Après la messe, tous les moines défilèrent devant le grand-autel en faisant une profonde génuflexion, et se retirèrent à pas lents. Le maître des novices dit en passant à Estève :

— Mon cher fils, restez pour faire vos actions de grace ; dans un quart d’heure, vous viendrez nous retrouver au réfectoire.

Estève baissa la tête sur ses mains jointes et demeura plongé dans un recueillement mélancolique. En ce moment, son esprit pouvait à peine formuler une prière ; mais toute son ame s’élevait vers le ciel avec des élans de désir et d’amour. Le sentiment mystique s’était exalté en lui ; il commençait à éprouver ces mouvemens d’une chaste passion, ces emportemens d’une foi ardente qui mettaient sainte Thérèse aux pieds même du Dieu qu’elle adorait. Tandis qu’il était absorbé dans cette sorte d’extase, quelqu’un le toucha au bras, et une voix jeune lui dit tout bas : — Mon frère, est-ce que vous n’ouvrez pas le livre des psaumes ?

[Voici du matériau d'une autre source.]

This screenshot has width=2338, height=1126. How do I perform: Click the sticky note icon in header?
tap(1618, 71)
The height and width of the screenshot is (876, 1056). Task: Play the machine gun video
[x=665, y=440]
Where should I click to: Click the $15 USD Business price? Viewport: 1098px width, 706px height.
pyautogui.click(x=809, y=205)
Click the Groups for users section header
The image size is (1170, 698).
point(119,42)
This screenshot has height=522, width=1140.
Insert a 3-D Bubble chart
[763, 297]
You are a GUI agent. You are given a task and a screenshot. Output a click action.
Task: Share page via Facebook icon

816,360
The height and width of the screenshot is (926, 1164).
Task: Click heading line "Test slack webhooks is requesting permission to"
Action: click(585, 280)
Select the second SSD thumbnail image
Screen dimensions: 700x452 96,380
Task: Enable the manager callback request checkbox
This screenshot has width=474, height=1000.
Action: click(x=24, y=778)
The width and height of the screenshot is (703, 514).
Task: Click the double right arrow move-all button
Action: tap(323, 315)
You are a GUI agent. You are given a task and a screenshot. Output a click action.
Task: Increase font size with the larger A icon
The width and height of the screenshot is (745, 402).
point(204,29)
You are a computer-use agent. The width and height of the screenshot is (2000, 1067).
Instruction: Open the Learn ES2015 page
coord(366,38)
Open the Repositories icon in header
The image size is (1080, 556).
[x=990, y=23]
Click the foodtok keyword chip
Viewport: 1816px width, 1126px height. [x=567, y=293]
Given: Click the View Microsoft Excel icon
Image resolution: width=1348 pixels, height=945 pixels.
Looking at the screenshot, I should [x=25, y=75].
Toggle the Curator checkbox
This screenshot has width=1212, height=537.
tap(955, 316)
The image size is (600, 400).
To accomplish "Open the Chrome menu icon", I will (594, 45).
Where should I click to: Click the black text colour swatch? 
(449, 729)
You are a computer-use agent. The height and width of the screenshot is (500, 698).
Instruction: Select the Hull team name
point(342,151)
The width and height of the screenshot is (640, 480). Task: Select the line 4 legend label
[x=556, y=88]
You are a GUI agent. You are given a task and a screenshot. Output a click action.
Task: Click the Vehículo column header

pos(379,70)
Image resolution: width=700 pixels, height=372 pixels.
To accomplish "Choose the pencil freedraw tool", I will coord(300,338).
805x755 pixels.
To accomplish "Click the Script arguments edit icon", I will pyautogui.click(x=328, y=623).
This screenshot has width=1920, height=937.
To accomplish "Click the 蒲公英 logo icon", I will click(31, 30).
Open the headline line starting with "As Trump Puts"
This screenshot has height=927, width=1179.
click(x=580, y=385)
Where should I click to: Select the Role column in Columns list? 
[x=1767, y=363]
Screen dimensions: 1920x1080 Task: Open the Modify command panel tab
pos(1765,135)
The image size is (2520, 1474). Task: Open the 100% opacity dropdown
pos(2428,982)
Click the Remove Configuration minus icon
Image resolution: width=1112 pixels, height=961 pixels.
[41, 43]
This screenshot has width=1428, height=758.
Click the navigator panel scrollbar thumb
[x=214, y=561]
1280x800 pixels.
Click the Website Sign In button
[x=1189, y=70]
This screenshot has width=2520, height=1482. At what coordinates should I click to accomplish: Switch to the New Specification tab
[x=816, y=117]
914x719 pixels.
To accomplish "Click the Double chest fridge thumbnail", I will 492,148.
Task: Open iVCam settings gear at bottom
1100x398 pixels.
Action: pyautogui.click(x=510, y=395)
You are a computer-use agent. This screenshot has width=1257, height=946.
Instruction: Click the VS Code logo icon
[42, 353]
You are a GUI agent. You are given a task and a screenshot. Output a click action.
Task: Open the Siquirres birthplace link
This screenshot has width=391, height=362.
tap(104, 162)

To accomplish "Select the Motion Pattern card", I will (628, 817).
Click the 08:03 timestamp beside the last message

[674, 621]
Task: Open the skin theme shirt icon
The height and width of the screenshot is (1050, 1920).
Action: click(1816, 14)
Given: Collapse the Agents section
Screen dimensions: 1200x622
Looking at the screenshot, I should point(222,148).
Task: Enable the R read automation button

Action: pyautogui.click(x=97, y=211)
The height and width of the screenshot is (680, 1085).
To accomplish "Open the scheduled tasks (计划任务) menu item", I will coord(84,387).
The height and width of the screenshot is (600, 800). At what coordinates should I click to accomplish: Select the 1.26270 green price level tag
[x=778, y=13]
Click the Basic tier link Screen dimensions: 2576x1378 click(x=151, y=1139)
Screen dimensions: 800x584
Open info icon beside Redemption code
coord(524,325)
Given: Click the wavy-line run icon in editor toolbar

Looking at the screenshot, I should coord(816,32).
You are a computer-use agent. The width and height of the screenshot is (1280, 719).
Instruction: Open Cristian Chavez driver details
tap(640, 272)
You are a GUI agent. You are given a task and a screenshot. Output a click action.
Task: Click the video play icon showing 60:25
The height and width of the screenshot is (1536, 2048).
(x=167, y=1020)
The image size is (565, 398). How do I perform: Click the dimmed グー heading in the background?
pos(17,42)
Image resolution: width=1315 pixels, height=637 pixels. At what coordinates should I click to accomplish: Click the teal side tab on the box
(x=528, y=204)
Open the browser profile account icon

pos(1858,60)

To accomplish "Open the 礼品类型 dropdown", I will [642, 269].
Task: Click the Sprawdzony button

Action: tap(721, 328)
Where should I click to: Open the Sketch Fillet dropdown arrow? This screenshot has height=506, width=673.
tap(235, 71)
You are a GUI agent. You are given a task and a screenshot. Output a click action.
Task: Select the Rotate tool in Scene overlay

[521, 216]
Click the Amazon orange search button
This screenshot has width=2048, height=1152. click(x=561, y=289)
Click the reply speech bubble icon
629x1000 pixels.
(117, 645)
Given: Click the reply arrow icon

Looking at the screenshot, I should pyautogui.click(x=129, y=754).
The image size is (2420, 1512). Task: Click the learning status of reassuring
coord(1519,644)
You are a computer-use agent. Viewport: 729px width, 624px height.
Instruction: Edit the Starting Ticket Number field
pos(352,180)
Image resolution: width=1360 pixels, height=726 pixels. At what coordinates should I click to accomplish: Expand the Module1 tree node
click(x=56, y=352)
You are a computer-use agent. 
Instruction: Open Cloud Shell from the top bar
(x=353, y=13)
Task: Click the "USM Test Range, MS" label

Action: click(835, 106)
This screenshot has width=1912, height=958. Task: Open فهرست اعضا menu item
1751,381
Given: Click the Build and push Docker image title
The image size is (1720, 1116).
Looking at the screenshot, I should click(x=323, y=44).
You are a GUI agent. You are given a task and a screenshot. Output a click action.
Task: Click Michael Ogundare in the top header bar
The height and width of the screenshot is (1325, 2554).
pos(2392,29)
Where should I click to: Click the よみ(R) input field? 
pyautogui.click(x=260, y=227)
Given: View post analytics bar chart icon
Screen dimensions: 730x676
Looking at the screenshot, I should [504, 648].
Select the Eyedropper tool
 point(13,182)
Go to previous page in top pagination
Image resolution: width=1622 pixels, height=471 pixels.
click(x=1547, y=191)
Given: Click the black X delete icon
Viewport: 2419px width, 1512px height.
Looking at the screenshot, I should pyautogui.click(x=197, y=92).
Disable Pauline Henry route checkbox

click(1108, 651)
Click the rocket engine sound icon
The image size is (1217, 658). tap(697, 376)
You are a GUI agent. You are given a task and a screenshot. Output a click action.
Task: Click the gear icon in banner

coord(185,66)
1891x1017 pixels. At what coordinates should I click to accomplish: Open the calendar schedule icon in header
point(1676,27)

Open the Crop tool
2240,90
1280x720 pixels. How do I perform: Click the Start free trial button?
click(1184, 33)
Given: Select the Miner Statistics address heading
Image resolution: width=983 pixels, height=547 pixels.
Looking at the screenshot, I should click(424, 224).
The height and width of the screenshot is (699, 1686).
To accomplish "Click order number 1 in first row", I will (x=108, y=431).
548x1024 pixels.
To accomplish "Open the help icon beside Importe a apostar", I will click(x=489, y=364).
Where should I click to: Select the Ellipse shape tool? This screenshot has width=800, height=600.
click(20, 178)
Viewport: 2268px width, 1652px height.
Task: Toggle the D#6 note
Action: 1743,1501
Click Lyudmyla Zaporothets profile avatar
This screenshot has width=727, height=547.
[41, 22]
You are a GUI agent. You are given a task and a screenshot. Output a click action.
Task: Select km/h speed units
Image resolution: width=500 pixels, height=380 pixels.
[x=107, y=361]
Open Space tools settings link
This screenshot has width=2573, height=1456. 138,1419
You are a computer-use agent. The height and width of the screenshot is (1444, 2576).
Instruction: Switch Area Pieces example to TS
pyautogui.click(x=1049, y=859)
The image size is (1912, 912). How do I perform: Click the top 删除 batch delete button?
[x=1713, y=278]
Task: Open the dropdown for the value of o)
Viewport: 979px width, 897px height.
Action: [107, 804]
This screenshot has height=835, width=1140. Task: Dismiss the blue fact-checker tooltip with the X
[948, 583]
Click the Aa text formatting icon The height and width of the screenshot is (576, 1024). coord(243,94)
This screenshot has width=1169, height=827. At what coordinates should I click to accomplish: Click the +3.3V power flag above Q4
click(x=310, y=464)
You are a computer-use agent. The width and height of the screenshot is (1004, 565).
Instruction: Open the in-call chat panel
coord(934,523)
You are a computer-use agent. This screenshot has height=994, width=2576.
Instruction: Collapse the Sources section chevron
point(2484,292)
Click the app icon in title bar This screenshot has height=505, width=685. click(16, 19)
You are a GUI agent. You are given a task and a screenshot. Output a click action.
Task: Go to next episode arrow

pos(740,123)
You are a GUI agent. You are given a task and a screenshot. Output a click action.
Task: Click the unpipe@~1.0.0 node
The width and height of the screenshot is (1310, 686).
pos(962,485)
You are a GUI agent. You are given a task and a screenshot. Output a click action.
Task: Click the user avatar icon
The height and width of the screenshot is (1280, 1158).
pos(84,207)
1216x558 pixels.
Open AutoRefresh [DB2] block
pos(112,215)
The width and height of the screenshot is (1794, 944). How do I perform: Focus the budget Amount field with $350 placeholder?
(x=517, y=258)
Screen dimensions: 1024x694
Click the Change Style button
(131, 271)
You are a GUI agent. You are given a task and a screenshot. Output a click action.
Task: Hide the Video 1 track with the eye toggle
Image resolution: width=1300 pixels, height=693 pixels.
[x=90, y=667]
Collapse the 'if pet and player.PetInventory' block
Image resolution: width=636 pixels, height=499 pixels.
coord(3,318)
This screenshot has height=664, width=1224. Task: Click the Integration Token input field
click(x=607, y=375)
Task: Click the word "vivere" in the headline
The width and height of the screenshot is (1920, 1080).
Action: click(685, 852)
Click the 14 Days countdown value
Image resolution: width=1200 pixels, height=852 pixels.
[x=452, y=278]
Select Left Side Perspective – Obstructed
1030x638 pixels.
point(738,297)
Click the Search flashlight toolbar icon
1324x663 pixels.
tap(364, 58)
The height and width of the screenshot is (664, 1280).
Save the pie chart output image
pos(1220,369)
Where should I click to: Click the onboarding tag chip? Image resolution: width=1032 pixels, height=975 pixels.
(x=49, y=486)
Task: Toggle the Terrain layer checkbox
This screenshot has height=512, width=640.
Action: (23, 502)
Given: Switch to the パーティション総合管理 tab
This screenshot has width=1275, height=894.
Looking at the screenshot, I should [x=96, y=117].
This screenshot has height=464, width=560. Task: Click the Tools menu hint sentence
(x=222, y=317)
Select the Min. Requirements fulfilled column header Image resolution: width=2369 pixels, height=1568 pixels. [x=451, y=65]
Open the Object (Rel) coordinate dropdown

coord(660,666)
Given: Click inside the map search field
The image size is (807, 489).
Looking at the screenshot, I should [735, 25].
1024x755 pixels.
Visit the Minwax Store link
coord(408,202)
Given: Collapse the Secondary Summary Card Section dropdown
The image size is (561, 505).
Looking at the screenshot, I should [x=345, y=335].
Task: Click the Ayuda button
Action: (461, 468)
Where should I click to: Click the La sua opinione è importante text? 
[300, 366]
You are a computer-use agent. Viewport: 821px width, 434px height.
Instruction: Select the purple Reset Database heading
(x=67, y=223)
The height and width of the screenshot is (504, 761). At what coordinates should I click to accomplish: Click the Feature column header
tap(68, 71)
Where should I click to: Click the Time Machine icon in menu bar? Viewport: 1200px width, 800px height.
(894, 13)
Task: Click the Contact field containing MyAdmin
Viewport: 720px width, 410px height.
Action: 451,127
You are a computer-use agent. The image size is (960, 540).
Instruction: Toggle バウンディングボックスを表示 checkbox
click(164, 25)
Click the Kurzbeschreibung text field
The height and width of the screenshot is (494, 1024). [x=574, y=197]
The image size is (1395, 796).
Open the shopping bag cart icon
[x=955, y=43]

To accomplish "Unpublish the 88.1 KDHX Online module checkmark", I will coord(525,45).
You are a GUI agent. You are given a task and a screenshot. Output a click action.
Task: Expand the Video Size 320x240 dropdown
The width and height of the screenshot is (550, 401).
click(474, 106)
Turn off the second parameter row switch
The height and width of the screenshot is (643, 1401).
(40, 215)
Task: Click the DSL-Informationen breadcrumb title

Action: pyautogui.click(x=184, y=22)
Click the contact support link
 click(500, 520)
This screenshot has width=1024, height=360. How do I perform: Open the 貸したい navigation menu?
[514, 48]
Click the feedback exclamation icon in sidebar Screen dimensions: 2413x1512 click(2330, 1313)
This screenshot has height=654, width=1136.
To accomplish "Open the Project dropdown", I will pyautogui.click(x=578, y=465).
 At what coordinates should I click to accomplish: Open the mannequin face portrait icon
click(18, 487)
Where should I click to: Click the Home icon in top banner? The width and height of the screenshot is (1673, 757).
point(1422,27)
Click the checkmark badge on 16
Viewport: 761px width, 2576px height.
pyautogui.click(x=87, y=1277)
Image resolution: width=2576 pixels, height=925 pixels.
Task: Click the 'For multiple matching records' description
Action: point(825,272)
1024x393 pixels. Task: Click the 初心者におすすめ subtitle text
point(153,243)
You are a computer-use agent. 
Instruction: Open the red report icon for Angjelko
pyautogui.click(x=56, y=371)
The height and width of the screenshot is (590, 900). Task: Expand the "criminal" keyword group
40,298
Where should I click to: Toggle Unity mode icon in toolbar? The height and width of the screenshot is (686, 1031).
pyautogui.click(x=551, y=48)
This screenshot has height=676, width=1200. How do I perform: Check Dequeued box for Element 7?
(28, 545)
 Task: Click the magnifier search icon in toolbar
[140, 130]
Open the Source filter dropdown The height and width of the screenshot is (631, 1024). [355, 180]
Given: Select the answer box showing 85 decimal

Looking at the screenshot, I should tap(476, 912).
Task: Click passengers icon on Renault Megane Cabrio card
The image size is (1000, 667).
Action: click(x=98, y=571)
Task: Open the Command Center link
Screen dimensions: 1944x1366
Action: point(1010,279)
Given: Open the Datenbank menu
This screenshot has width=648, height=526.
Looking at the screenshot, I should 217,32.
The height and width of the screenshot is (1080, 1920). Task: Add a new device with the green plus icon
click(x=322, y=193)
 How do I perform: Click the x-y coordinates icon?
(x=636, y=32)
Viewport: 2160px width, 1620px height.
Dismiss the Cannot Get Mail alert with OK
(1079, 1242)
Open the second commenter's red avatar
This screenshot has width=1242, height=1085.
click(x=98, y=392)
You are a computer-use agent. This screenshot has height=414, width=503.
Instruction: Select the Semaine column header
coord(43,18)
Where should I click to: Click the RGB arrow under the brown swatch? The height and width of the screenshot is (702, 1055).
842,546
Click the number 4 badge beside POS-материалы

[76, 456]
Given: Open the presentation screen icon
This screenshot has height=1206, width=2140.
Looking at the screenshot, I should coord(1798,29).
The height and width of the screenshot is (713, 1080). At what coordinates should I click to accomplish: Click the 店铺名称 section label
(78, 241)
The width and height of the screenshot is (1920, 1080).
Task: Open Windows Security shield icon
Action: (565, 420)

Estève releva vivement la tête. Celui qui venait de parler était un enfant de seize ans, dévot et simple d’esprit ; la veille, ils avaient été placés l’un près de l’autre au réfectoire, et ils avaient lié conversation. — Mon cher frère, répondit-il, j’ai manqué peut-être sans le savoir à quelque obligation ; je vous prie de m’expliquer ce que je dois faire.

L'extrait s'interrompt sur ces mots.